There are two issues to supporting the general case of computed imports:

  • One is the security risk since this can be used to exfiltrate sensitive program state
  • The second reason is that import resolution precedes normalization which prevents this sort of computed import (with caveats; see below)

However, Dhall does support computed headers, which avoid the above two issues because:

  • The semantics enforce that the expression for computing the headers is closed (i.e. you can't reference other variables in scope because it is imported from another file), which prevents it from being used as an exfiltration vector
  • The semantics actually have a special case which allows for importing, type-checking, and normalizing the expression for computed headers entirely within the import phase. This is the exception in the language semantics to the rule that import resolution strictly precedes type-checking and normalization (Note: this is not yet standardized, but this will be how it works when standardized)

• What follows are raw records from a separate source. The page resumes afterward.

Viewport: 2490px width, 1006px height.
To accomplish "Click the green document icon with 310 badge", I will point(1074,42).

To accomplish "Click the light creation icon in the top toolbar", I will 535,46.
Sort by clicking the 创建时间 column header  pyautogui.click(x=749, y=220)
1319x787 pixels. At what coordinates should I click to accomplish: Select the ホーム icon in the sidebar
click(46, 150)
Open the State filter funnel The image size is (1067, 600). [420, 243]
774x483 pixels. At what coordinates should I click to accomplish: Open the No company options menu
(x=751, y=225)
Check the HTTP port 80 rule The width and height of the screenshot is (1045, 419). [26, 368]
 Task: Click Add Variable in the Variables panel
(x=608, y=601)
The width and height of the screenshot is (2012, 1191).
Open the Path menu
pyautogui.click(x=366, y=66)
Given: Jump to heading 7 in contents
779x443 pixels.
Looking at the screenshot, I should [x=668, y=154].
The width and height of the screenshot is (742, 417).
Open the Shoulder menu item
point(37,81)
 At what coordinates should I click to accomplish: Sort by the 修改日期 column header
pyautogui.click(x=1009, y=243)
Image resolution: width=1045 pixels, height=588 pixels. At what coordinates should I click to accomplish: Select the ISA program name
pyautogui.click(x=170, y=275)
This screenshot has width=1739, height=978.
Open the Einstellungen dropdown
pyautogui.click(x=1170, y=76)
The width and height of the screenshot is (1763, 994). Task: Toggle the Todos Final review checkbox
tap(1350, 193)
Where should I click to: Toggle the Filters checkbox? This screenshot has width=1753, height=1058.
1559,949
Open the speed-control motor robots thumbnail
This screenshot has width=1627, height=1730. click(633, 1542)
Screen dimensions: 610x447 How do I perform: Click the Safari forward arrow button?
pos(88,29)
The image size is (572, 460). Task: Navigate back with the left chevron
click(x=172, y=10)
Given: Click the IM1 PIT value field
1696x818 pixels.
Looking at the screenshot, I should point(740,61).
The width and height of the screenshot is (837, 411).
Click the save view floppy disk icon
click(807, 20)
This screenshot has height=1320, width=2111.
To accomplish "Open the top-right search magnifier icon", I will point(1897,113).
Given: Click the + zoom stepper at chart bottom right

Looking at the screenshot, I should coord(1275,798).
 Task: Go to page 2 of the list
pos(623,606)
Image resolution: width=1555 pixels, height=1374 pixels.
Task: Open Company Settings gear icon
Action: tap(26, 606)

So if you could parametrize the request via headers instead of the URL then you could do what you want. For example, suppose that you could send the information via some fictional Port header, then you could do this:

-- ./headers.dhall

[ { header = "Port", value = Integer/show ((./connectivity.dhall).backendPort) } ]
-- main.dhall

{
  connectivity =
    let c = (./connectivity.dhall).local-dev in
    c // http://localhost/connectivity-overrides.dhall using ./headers.dhall
}

... and that would work.

In principle, we could also add something similar to using for computing the path. i.e. something like http://example.com path ./path.dhall analogous to using. However, I don't think we want to be able to compute the port (since that is transmitted in the clear even for an HTTPS request) nor do we want to be able to compute the domain (since that can leak via DNS even if you make an HTTPS request).

However, before doing that I'd still like to see if using computed headers can solve your problem first.

Oh, this all makes perfect sense. Thank you for the detailed explanation! I wouldn’t have thought of these vectors initially.

My case is that I’m running a few versions of an environment locally, each in a separate set of QEMU VMs. Their ports are configured in connectivity.dhall, which is also read by Nix, when defining those VMs.

However, there are some values that Nix computes, which I’d like to able to also see from locally running Haskell code (on my laptop, bare metal, not in VMs), one that’s currently being developed. I could copy those values, but I’d rather have them defined in a single place.

It’s not a problem when all of the code is running in a VM, I can just override in-VM Dhall files, no problem. And to deliver them to bare-metal Dhall, I thought of sharing them over HTTP from within a VM. But its port changes, depending on which env exactly I’m working with.

So I could hardcode those import URLs alongside backendPorts, I guess, but I hoped to be able to reuse backendPort, as this is the only thing that changes.

Thank you once more!

You're welcome! 🙂

It sounds like this was answered, so I'm going to close this. Please feel free to reopen if I read that wrong!